Looking like magical female beings, three Sojourn STICKITS – Aziza, Ceyla and Brielle – stand at the entrance to one of Minglewood’s many trails.
The fact that there are three of them has a symbolic meaning.
“I’m one of the three sisters,” DiNapoli-Mylet said. “I am one of three women in my nuclear family. I have two daughters, me and my husband “.
“And the three most important women in my life who really influenced me were my mother, my grandmother and my aunt,” she added.
Margie Imus said she and her husband, Bill Imus, co-owners and co-founders of Minglewood, are thrilled to have the DiNapoli-Mylet STICKIT figures on the farm.
“I, in my previous life, was an artist, so I really appreciate these STICKITs,” said Imus. “Marianne did a fabulous job of creating their movement and creating their dance here at the edge of the forest in Minglewood.
“They look very nice in the morning to wake up and we had kids here just yesterday dancing around them. They couldn’t believe these figures were made of sticks.
“And they have such great movement. As the wind pushes their skirts and the wind pushes their hair.
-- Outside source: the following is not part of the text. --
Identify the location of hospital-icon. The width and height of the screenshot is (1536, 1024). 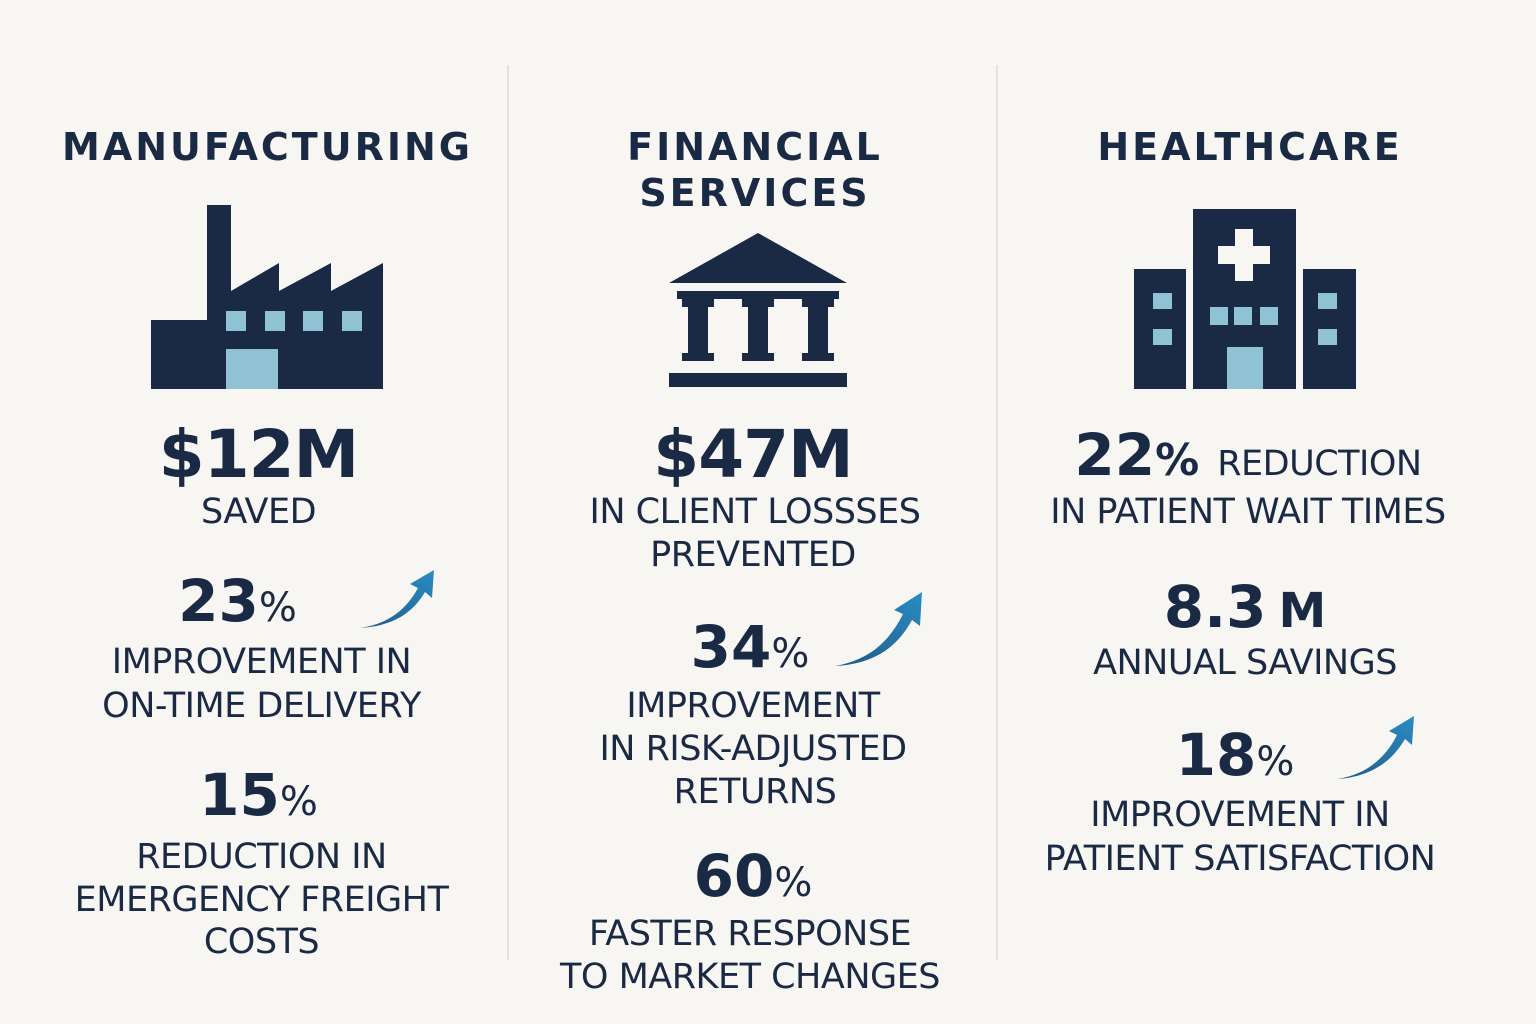
(1245, 299).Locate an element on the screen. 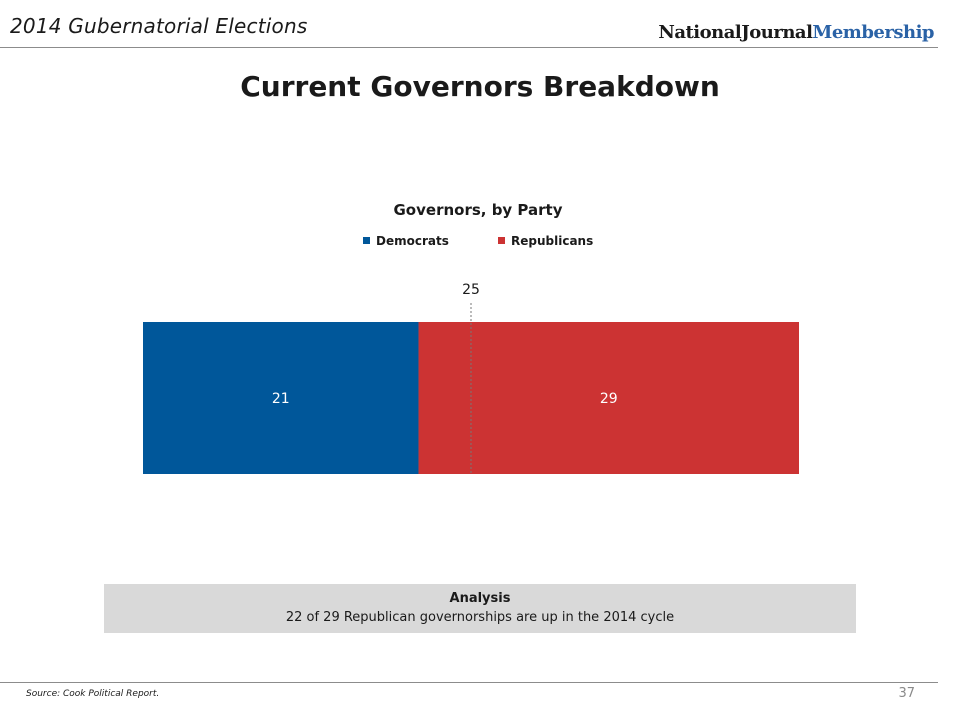 The width and height of the screenshot is (960, 720). analysis-heading: Analysis is located at coordinates (480, 598).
I love taking art out of nature, so it’s wonderful to have these life-sized sculptures made by Marianne here on the farm. “
DiNapoli-Mylet describes a STICKIT as a sculptural form in static motion.
She said that the sticks that are “twisted, twisted and adhered to a welded metal armor become languid and living archetypes, celebrating the powerful female expression.”
He added that his STICKIT “honors the magic of nature, trees, and the matriarchal and immigrant influence” of his youth.
“These women who take a stand highlight the power of the women’s movement,” she said.
She also called Sojourn STICKIT a forest of STICKIT that “celebrates the importance of female relationships and demonstrates formidable rhythm, a strong female heritage and the healing cathartic vitality of the opera movement.”